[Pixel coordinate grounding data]
--*--

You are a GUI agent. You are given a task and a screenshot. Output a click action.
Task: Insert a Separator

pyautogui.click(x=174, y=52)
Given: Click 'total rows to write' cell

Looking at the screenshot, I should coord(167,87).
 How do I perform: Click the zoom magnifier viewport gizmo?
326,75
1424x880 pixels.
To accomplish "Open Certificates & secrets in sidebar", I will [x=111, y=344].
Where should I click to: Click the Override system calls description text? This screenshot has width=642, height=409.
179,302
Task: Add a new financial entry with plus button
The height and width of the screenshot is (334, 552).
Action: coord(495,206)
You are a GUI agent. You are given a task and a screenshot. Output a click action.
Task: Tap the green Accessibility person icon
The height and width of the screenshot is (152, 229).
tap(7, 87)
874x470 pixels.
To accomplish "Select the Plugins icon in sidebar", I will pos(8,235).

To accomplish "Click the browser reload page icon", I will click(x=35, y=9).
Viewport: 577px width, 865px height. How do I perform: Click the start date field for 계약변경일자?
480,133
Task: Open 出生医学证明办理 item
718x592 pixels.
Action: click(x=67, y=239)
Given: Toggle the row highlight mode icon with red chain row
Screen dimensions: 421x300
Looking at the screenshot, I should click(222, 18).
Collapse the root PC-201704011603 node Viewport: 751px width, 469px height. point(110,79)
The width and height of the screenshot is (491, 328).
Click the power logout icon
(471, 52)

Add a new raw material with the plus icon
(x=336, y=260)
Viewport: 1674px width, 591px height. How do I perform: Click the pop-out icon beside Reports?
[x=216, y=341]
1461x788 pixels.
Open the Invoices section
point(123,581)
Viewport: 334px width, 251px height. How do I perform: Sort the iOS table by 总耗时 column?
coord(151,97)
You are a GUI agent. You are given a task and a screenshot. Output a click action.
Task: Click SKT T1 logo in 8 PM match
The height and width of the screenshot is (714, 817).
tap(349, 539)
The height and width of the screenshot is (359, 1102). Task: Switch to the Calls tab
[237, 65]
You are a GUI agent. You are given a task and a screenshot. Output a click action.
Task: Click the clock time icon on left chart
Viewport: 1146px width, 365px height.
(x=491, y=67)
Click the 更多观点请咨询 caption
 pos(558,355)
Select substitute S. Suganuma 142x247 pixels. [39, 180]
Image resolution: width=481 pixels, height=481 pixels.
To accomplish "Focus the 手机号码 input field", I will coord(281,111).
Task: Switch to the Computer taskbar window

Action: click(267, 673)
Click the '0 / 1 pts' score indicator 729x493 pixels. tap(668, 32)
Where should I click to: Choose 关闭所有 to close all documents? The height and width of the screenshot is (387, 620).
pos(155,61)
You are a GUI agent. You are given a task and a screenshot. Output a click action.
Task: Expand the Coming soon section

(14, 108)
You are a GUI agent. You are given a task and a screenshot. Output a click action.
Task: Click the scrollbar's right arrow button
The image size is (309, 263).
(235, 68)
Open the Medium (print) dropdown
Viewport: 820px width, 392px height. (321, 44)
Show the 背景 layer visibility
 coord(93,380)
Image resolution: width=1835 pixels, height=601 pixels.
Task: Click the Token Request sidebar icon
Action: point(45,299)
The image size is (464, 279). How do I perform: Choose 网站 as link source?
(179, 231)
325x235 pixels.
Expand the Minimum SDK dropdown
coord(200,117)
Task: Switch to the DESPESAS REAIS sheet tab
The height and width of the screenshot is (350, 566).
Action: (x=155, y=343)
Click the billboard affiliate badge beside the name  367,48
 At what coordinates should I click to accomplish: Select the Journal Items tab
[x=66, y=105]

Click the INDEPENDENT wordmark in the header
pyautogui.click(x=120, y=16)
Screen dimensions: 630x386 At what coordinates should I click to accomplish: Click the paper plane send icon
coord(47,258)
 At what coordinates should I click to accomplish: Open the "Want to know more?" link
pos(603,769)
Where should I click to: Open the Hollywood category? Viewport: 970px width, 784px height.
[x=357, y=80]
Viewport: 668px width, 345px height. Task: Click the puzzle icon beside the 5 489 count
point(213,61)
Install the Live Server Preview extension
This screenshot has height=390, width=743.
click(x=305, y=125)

--*--

→ TASK TO COMPLETE:
An exact copy of all the records is the only acceptable answer.

→ WRITTEN ANSWER:
You are a GUI agent. You are given a task and a screenshot. Output a click action.
Task: Insert a Separator

pyautogui.click(x=174, y=52)
Given: Click 'total rows to write' cell

Looking at the screenshot, I should coord(167,87).
 How do I perform: Click the zoom magnifier viewport gizmo?
326,75
1424x880 pixels.
To accomplish "Open Certificates & secrets in sidebar", I will [x=111, y=344].
Where should I click to: Click the Override system calls description text? This screenshot has width=642, height=409.
179,302
Task: Add a new financial entry with plus button
The height and width of the screenshot is (334, 552).
Action: coord(495,206)
You are a GUI agent. You are given a task and a screenshot. Output a click action.
Task: Tap the green Accessibility person icon
The height and width of the screenshot is (152, 229).
tap(7, 87)
874x470 pixels.
To accomplish "Select the Plugins icon in sidebar", I will pos(8,235).

To accomplish "Click the browser reload page icon", I will click(x=35, y=9).
Viewport: 577px width, 865px height. How do I perform: Click the start date field for 계약변경일자?
480,133
Task: Open 出生医学证明办理 item
718x592 pixels.
Action: click(x=67, y=239)
Given: Toggle the row highlight mode icon with red chain row
Screen dimensions: 421x300
Looking at the screenshot, I should click(222, 18).
Collapse the root PC-201704011603 node Viewport: 751px width, 469px height. point(110,79)
The width and height of the screenshot is (491, 328).
Click the power logout icon
(471, 52)

Add a new raw material with the plus icon
(x=336, y=260)
Viewport: 1674px width, 591px height. How do I perform: Click the pop-out icon beside Reports?
[x=216, y=341]
1461x788 pixels.
Open the Invoices section
point(123,581)
Viewport: 334px width, 251px height. How do I perform: Sort the iOS table by 总耗时 column?
coord(151,97)
You are a GUI agent. You are given a task and a screenshot. Output a click action.
Task: Click SKT T1 logo in 8 PM match
The height and width of the screenshot is (714, 817).
tap(349, 539)
The height and width of the screenshot is (359, 1102). Task: Switch to the Calls tab
[237, 65]
You are a GUI agent. You are given a task and a screenshot. Output a click action.
Task: Click the clock time icon on left chart
Viewport: 1146px width, 365px height.
(x=491, y=67)
Click the 更多观点请咨询 caption
 pos(558,355)
Select substitute S. Suganuma 142x247 pixels. [39, 180]
Image resolution: width=481 pixels, height=481 pixels.
To accomplish "Focus the 手机号码 input field", I will coord(281,111).
Task: Switch to the Computer taskbar window

Action: click(267, 673)
Click the '0 / 1 pts' score indicator 729x493 pixels. tap(668, 32)
Where should I click to: Choose 关闭所有 to close all documents? The height and width of the screenshot is (387, 620).
pos(155,61)
You are a GUI agent. You are given a task and a screenshot. Output a click action.
Task: Expand the Coming soon section

(14, 108)
You are a GUI agent. You are given a task and a screenshot. Output a click action.
Task: Click the scrollbar's right arrow button
The image size is (309, 263).
(235, 68)
Open the Medium (print) dropdown
Viewport: 820px width, 392px height. (321, 44)
Show the 背景 layer visibility
 coord(93,380)
Image resolution: width=1835 pixels, height=601 pixels.
Task: Click the Token Request sidebar icon
Action: point(45,299)
The image size is (464, 279). How do I perform: Choose 网站 as link source?
(179, 231)
325x235 pixels.
Expand the Minimum SDK dropdown
coord(200,117)
Task: Switch to the DESPESAS REAIS sheet tab
The height and width of the screenshot is (350, 566).
Action: (x=155, y=343)
Click the billboard affiliate badge beside the name  367,48
 At what coordinates should I click to accomplish: Select the Journal Items tab
[x=66, y=105]

Click the INDEPENDENT wordmark in the header
pyautogui.click(x=120, y=16)
Screen dimensions: 630x386 At what coordinates should I click to accomplish: Click the paper plane send icon
coord(47,258)
 At what coordinates should I click to accomplish: Open the "Want to know more?" link
pos(603,769)
Where should I click to: Open the Hollywood category? Viewport: 970px width, 784px height.
[x=357, y=80]
Viewport: 668px width, 345px height. Task: Click the puzzle icon beside the 5 489 count
point(213,61)
Install the Live Server Preview extension
This screenshot has height=390, width=743.
click(x=305, y=125)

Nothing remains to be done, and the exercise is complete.